**Data listing:**
= Beginning of Section =
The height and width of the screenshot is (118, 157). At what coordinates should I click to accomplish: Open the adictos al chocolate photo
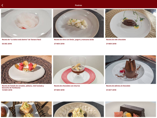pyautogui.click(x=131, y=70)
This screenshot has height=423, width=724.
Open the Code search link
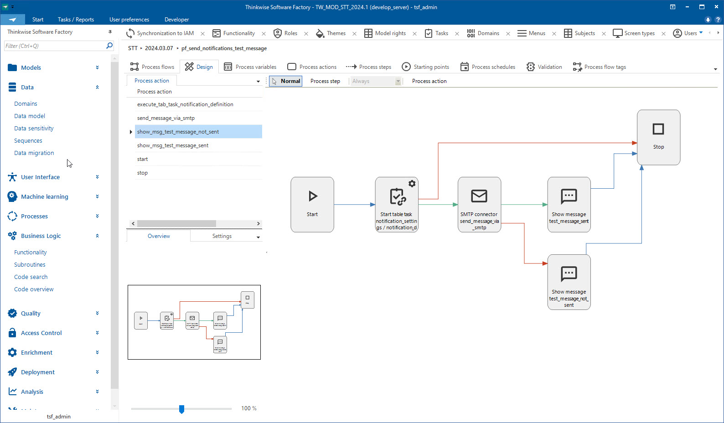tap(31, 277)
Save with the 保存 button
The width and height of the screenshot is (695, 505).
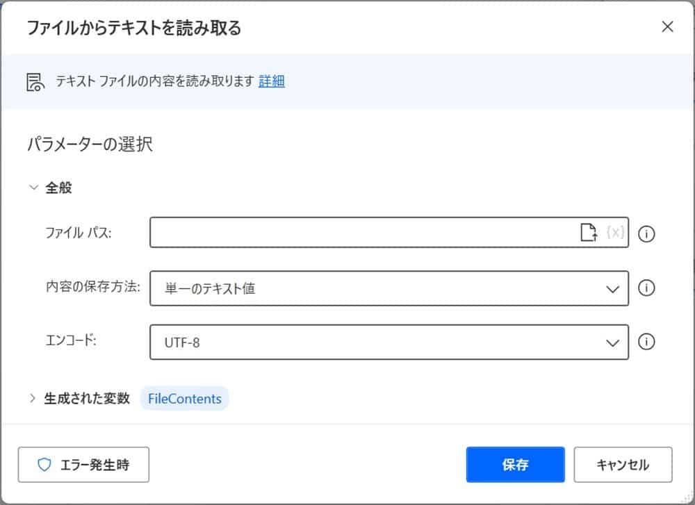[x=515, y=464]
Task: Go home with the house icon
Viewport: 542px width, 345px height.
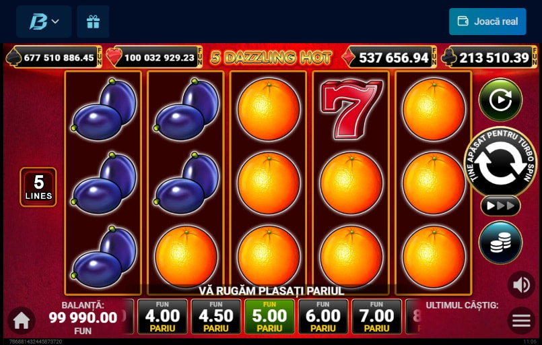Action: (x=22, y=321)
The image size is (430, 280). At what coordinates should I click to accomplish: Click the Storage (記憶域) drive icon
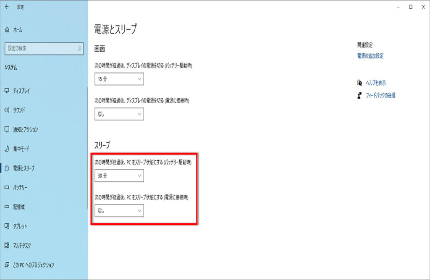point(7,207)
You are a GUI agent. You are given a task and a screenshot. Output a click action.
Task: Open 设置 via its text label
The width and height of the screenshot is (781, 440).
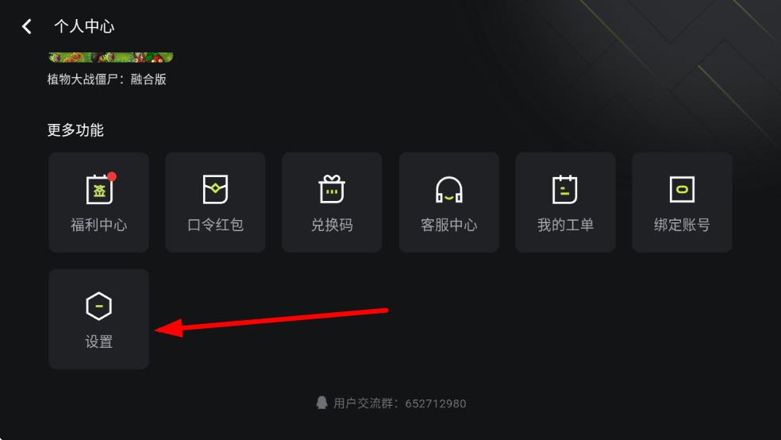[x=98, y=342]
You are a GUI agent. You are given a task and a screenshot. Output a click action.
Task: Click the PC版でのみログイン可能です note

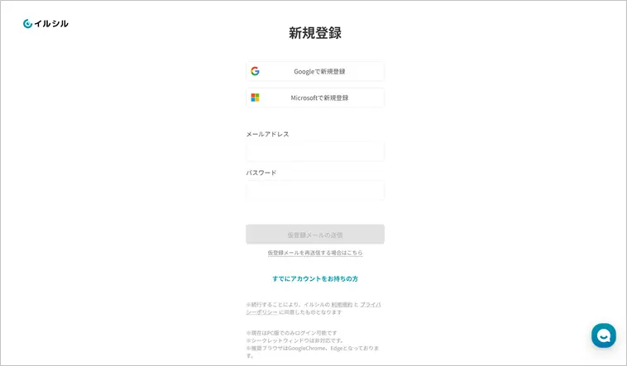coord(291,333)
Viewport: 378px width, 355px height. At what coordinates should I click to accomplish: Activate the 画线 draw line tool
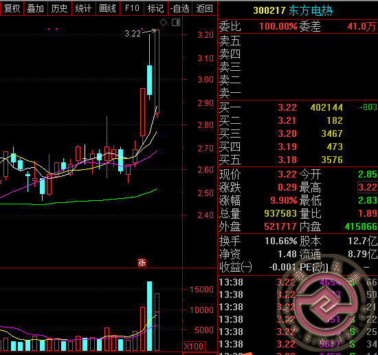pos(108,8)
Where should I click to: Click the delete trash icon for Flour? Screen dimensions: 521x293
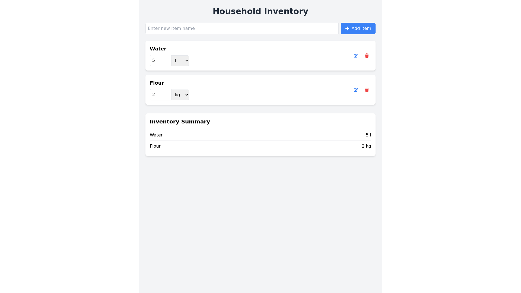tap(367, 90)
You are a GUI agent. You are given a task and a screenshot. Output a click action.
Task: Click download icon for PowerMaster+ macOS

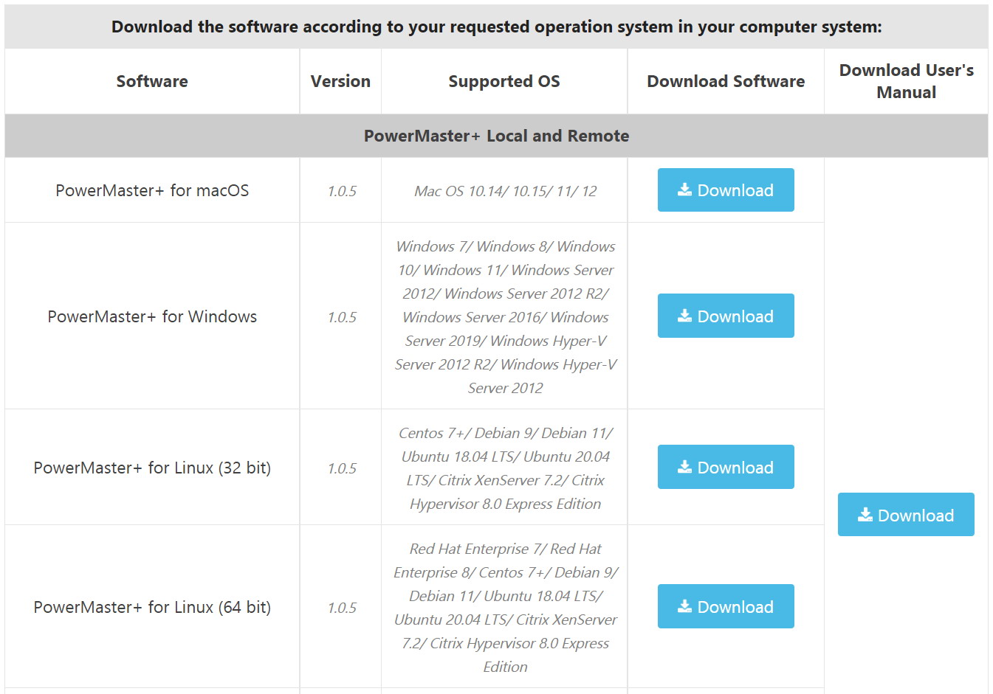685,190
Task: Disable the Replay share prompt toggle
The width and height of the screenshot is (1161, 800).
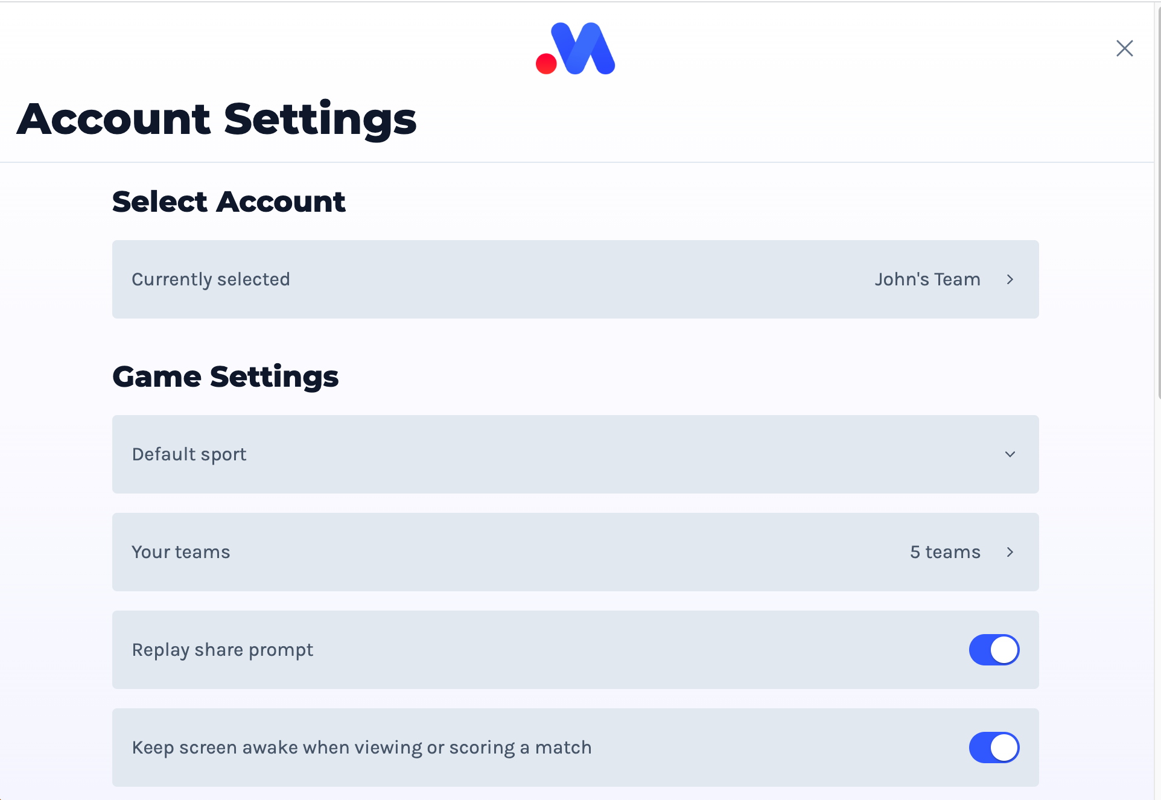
= End of Section =
= Beginning of Section =
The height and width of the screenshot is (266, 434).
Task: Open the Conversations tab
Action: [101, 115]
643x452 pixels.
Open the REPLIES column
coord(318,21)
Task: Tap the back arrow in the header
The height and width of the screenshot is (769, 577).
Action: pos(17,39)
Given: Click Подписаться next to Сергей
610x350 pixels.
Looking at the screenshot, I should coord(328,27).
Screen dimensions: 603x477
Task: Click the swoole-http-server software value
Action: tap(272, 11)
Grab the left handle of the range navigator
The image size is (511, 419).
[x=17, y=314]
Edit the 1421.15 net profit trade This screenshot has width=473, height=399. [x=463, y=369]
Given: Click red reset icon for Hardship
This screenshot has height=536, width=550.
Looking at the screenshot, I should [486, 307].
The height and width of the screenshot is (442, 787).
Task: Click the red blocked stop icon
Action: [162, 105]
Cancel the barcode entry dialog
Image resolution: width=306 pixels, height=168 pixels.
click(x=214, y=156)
= End of Section =
Excerpt from the records above: set down only the lines from the one that contains "The height and width of the screenshot is (118, 157)." through the one that contains "Task: Disable the Replay share prompt toggle", inclusive, word for word. Pictures stay out.

**Task response:**
The height and width of the screenshot is (118, 157). At what coordinates should I click to accomplish: Open the adictos al chocolate photo
pyautogui.click(x=131, y=70)
This screenshot has height=423, width=724.
Open the Code search link
tap(31, 277)
Save with the 保存 button
The width and height of the screenshot is (695, 505).
[x=515, y=464]
Task: Go home with the house icon
Viewport: 542px width, 345px height.
Action: (x=22, y=321)
The image size is (430, 280). At what coordinates should I click to accomplish: Click the Storage (記憶域) drive icon
point(7,207)
You are a GUI agent. You are given a task and a screenshot. Output a click action.
Task: Open 设置 via its text label
The width and height of the screenshot is (781, 440).
[x=98, y=342]
You are a GUI agent. You are given a task and a screenshot. Output a click action.
Task: Click the PC版でのみログイン可能です note

coord(291,333)
Viewport: 378px width, 355px height. At what coordinates should I click to accomplish: Activate the 画线 draw line tool
pos(108,8)
Where should I click to: Click the delete trash icon for Flour? Screen dimensions: 521x293
tap(367, 90)
You are a GUI agent. You are given a task and a screenshot. Output a click action.
Task: Click download icon for PowerMaster+ macOS

685,190
Task: Disable the Replay share prompt toggle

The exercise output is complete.